Dissident republican loses legal battle to have return to prison declared unlawful
A dissident republican convicted of having explosives has lost a legal battle to have his return to prison declared unlawful.
Neil Hegarty claimed he was wrongly held in custody for a further 76 days after his licence was revoked for allegedly denying entry to install electronic monitoring equipment at his home in Derry.
But the Court of Appeal dismissed his challenge after citing his status as a convicted terrorist and relevant events at the property.
Hegarty (53) was one of three men sentenced to 10 years for possession of explosives in Derry.
Police stopped them in a car containing an anti-personnel device in the Creggan area of the city in December 2012.
Hegarty served five years behind bars before being released on licence in December 2017, under conditions which included compliance with electronic monitoring.
But the following day the PSNI informed a Parole Commissioner that he failed to admit security staff to his home to fit the equipment, the court heard.
A police report alleged G4S personnel who went to the mid-terrace property at Benevenagh Gardens observed a number of men inside and were refused entry.
It was also claimed that before leaving prison Hegarty had revealed he would not be consenting to having the equipment fitted.
The Parole Commissioner concluded that he had displayed "wilful disengagement" with the licence process and recommended the revocation.
Hegarty launched judicial review proceedings after the Department of Justice decided to return him to prison.
His lawyers argued the move was unlawfully based on false assertions that he intended not to cooperate with the tagging condition.
They disputed the accuracy of evidence against him and questioned the description of the house security staff said they visited.
The commissioner had unreasonably accepted unattributed, unexplained and false assertions of fact as evidence without a proper enquiry, it was contended.
In February last year a High Court judge dismissed the challenge - prompting Hegarty to mount an appeal.
Later that month he was released again following a further review of his case.

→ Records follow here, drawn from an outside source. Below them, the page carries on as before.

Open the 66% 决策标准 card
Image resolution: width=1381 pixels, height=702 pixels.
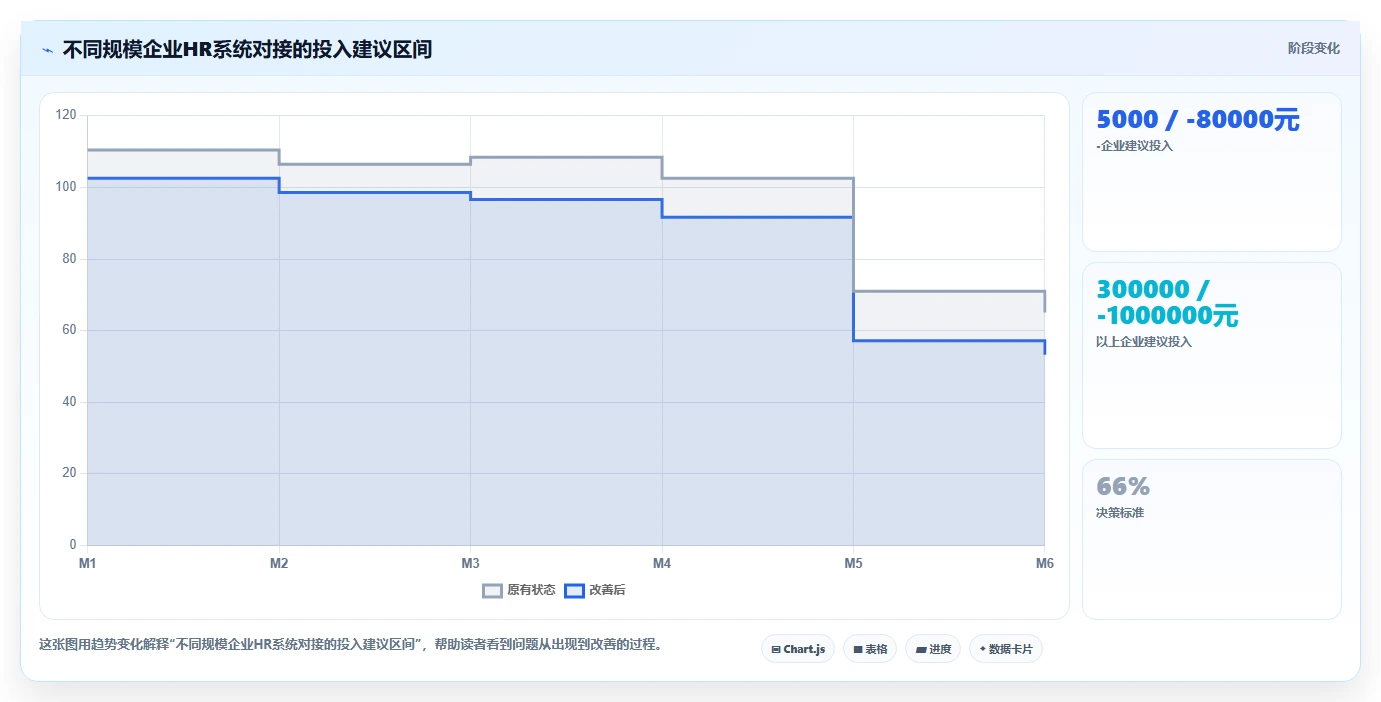point(1211,539)
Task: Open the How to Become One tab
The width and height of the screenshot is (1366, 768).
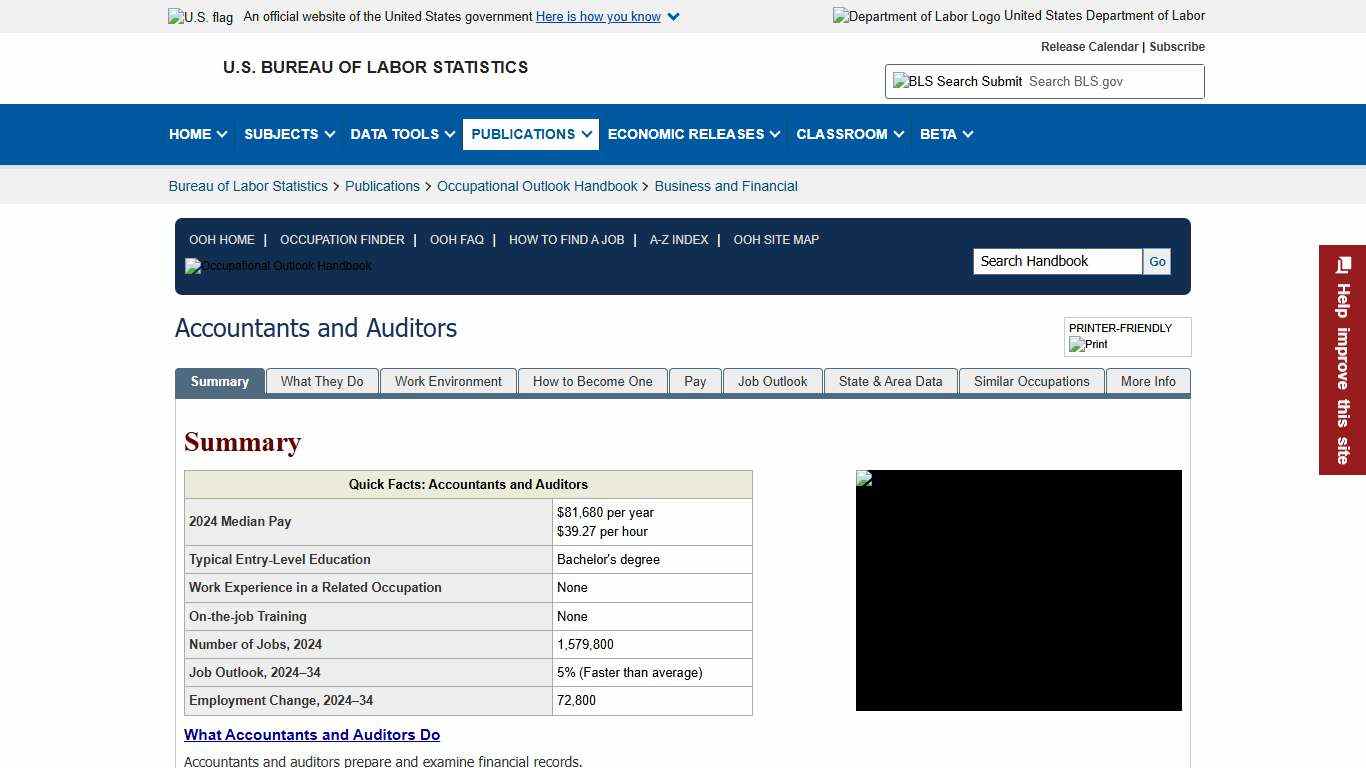Action: [592, 381]
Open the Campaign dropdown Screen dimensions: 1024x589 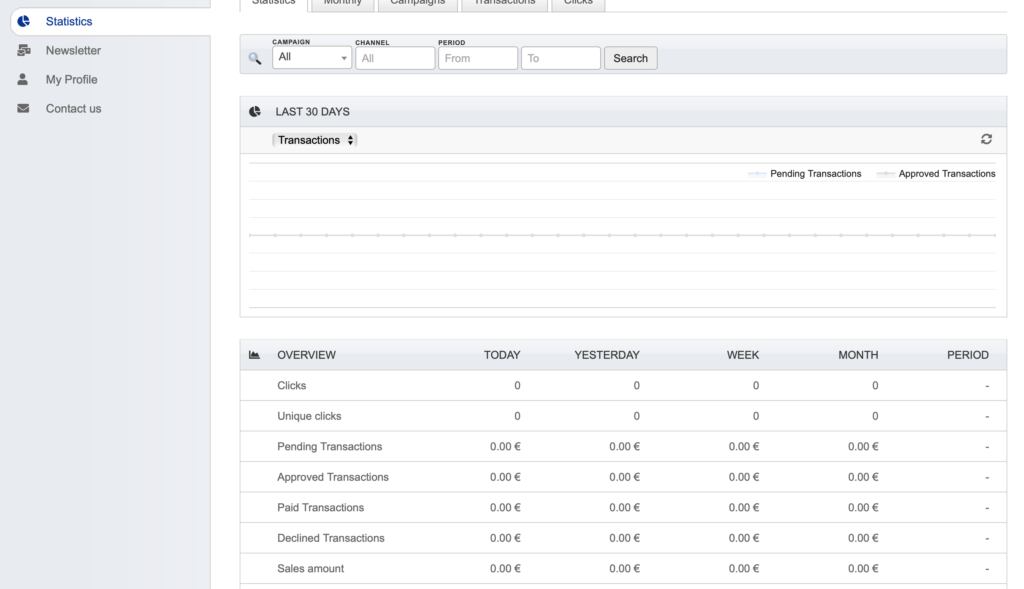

However, his legal team pressed ahead with their claims that the 76 days spent in custody during that period was unlawful.
Ruling on the appeal, Lord Justice Stephens said it was apparent that the Single Commissioner's decision was based on incorrect information as Hegarty had not refused to consent to the fitting of monitoring equipment immediately before his release.
However, the information about events at his home would have led her to make the same decision, the court found.
Dismissing the challenge, Lord Justice Stephens said: "We consider that given the appellant was a convicted terrorist, given the facts... and what occurred at the appellant's home, her decision would necessarily have been the same.
"On that basis the decision of the Single Commissioner was not unlawful."